** start TASK INPUT **

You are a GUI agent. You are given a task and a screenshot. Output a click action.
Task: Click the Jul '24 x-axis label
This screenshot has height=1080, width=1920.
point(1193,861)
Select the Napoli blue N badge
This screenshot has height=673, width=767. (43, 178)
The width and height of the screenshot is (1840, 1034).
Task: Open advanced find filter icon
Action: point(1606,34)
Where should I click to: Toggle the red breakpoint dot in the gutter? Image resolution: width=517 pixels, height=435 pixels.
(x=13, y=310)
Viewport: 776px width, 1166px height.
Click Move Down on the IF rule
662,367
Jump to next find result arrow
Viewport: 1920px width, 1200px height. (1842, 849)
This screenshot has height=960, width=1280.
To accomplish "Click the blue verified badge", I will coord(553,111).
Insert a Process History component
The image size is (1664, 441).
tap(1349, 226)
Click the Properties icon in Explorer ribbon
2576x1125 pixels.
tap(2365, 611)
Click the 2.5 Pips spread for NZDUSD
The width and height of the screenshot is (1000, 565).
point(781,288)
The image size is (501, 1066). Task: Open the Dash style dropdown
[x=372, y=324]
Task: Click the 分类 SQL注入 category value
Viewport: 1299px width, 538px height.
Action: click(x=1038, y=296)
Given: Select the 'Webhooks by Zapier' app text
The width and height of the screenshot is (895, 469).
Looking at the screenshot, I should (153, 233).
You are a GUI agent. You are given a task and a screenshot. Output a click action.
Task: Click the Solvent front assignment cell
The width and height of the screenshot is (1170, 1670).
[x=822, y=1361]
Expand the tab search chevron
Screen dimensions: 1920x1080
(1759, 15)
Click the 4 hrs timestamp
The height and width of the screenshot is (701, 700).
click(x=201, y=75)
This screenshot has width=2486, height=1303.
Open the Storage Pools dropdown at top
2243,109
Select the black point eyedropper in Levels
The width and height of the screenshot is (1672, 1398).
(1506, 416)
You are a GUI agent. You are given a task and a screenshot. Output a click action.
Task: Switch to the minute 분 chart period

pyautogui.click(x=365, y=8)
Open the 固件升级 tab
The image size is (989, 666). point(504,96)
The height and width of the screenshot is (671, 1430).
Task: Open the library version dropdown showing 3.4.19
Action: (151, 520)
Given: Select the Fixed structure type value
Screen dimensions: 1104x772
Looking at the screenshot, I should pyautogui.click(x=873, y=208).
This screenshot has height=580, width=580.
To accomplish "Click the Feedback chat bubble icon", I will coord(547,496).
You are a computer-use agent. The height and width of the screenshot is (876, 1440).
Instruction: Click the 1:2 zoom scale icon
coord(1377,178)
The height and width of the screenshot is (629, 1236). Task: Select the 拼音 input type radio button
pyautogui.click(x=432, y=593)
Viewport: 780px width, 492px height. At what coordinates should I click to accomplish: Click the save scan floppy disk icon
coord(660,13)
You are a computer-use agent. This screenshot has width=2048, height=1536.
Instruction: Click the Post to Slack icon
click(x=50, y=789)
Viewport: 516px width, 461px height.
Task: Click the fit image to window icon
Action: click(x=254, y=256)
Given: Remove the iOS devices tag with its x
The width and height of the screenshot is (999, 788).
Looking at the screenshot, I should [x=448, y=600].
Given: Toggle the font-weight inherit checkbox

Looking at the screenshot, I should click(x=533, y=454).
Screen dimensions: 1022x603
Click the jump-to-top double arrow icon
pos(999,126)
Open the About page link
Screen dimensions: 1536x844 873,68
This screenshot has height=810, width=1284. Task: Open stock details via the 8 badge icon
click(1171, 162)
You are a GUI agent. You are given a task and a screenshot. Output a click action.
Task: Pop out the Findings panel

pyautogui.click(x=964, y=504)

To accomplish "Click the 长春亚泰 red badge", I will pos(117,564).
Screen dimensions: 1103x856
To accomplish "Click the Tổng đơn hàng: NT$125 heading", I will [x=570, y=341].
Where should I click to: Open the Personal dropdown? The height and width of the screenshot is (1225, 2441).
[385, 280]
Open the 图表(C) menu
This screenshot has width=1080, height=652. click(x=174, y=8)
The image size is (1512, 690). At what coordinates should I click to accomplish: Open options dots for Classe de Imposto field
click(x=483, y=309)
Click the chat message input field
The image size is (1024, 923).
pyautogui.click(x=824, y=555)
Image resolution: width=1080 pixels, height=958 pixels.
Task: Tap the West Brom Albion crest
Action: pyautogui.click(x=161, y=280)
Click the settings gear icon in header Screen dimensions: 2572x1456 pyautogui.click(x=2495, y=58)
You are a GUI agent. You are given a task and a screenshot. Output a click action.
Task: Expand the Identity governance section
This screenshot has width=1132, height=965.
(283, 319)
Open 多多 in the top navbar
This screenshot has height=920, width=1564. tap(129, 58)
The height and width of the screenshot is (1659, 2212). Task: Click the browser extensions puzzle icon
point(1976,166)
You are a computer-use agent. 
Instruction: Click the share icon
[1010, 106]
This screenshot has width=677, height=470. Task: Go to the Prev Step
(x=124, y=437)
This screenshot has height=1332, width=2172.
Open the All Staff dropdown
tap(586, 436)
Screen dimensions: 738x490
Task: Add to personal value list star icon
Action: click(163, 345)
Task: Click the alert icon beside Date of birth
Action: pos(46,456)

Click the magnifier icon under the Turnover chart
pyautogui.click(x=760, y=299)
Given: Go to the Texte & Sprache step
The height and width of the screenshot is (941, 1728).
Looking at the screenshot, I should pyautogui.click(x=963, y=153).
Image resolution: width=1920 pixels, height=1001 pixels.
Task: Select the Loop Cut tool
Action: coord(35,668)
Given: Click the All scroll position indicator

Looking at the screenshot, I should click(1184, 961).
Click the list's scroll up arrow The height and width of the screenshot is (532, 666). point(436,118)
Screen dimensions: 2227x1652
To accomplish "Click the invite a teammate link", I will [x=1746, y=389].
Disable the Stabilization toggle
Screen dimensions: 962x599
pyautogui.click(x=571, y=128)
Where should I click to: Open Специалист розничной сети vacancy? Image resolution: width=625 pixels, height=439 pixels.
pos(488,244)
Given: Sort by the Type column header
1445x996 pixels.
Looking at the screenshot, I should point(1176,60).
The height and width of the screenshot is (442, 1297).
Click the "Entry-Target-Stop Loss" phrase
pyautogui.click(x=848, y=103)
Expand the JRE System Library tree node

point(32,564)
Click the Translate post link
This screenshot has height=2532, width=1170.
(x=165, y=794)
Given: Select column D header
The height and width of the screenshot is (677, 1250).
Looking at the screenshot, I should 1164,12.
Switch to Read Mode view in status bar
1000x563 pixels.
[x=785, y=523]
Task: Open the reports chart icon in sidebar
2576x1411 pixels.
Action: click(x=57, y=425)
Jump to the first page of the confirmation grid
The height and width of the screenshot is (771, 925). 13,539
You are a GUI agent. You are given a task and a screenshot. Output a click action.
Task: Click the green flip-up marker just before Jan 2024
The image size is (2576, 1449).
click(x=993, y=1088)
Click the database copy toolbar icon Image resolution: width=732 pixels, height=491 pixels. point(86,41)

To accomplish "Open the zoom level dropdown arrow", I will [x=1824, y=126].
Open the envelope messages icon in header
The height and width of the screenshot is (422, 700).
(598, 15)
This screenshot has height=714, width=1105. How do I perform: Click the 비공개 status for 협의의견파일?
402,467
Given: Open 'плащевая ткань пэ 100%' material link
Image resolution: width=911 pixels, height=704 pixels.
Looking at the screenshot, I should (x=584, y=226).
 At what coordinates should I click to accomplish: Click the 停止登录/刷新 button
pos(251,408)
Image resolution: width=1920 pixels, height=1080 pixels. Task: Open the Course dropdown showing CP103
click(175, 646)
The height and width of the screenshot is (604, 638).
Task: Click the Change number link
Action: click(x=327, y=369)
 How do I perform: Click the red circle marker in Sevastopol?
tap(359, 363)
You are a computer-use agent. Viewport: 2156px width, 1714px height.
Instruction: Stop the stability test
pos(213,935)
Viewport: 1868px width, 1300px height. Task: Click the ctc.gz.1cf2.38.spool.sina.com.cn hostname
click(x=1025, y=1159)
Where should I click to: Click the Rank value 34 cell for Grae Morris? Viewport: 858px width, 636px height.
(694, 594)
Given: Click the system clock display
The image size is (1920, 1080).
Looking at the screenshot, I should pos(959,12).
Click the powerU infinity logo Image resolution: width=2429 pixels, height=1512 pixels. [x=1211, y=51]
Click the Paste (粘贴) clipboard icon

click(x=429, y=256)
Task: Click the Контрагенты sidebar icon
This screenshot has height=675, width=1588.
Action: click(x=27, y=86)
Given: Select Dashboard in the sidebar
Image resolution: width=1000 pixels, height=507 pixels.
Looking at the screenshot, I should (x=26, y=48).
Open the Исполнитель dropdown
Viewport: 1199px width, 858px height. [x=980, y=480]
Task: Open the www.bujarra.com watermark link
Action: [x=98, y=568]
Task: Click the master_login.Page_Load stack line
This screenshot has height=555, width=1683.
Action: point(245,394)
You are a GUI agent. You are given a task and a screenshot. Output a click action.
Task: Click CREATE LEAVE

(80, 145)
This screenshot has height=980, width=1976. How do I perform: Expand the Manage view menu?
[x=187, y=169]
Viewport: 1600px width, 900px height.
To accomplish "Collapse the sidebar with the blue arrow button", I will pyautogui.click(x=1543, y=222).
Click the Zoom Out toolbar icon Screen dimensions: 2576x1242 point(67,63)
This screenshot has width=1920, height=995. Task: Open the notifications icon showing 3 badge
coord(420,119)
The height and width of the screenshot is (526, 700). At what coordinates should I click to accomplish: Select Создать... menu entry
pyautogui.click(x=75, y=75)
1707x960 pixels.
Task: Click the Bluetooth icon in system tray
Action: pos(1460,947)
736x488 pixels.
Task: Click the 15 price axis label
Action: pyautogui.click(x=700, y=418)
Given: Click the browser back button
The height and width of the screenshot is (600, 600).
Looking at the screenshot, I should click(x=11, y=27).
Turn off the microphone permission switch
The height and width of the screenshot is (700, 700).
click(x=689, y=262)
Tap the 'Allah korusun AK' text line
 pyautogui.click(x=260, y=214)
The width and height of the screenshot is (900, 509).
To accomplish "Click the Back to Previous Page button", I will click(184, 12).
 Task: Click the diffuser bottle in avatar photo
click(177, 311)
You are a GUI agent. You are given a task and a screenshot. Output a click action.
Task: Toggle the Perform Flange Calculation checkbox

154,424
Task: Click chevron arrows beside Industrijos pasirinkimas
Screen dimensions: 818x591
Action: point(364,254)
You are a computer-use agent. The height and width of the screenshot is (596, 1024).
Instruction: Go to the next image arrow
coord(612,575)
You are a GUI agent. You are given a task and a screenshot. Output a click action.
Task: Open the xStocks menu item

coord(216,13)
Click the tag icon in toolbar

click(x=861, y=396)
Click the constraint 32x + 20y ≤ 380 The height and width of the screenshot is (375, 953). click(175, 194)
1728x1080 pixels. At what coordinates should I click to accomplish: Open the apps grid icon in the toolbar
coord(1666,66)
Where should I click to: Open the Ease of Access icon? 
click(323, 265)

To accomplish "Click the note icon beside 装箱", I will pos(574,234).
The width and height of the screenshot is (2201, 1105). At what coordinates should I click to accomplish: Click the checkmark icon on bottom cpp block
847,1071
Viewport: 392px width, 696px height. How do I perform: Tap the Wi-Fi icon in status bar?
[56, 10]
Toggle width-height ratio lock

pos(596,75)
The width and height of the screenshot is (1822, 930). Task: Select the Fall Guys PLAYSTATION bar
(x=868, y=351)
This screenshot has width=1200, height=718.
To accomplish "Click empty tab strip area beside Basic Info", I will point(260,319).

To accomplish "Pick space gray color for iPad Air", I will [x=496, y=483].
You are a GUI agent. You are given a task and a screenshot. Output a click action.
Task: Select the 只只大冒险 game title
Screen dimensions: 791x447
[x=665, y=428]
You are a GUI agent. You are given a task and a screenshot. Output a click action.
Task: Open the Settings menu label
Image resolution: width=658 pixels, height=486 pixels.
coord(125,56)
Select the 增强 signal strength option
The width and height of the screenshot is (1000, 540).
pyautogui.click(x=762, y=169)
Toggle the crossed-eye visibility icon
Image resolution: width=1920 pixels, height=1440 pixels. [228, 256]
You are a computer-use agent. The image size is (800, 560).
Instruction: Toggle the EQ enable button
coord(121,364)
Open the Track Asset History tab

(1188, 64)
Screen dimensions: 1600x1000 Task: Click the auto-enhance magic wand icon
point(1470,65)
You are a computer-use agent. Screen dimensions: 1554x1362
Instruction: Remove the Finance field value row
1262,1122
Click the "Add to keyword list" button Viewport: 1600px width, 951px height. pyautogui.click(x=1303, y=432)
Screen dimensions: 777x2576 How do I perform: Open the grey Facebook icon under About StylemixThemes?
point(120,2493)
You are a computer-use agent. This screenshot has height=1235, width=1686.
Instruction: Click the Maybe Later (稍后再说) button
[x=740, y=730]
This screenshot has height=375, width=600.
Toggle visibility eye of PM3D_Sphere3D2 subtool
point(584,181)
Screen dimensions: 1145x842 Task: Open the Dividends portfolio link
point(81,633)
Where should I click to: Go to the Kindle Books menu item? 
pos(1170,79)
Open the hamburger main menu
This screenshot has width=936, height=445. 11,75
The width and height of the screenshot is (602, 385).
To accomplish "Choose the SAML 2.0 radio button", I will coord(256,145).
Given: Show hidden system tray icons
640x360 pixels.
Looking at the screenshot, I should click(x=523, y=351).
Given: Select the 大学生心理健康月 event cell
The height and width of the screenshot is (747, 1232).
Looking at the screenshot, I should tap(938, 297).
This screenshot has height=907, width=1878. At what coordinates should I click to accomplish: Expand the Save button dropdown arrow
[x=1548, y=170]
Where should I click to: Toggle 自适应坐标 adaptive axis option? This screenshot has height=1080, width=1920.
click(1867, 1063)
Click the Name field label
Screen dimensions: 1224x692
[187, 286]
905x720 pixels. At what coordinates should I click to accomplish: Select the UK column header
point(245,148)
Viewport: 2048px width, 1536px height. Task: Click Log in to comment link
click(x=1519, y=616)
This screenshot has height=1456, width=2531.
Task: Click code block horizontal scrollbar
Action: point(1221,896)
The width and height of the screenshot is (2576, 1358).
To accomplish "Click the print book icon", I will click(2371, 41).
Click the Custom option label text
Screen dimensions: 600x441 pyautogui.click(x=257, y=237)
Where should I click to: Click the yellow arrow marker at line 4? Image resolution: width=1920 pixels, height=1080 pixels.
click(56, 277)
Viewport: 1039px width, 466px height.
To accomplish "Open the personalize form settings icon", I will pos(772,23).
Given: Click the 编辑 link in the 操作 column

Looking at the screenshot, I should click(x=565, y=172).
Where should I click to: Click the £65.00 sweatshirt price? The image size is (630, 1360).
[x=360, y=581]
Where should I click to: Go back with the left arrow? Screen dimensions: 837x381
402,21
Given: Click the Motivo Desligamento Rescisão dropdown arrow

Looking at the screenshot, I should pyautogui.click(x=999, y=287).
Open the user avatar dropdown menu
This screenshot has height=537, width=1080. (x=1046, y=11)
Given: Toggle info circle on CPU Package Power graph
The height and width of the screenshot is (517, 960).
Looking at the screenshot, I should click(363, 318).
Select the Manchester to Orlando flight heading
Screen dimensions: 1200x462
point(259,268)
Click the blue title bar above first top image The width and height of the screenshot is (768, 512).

** end TASK INPUT **

• _TASK_
Format the lines from the one containing "Click the Custom option label text" through the one containing "should pyautogui.click(x=999, y=287).", inclusive, as a JSON list of strings with one string per line and blank lines omitted.

• _COMPLETE ANSWER_
[
  "Click the Custom option label text",
  "Screen dimensions: 600x441 pyautogui.click(x=257, y=237)",
  "Where should I click to: Click the yellow arrow marker at line 4? Image resolution: width=1920 pixels, height=1080 pixels.",
  "click(56, 277)",
  "Viewport: 1039px width, 466px height.",
  "To accomplish \"Open the personalize form settings icon\", I will pos(772,23).",
  "Given: Click the 编辑 link in the 操作 column",
  "Looking at the screenshot, I should click(x=565, y=172).",
  "Where should I click to: Click the £65.00 sweatshirt price? The image size is (630, 1360).",
  "[x=360, y=581]",
  "Where should I click to: Go back with the left arrow? Screen dimensions: 837x381",
  "402,21",
  "Given: Click the Motivo Desligamento Rescisão dropdown arrow",
  "Looking at the screenshot, I should pyautogui.click(x=999, y=287)."
]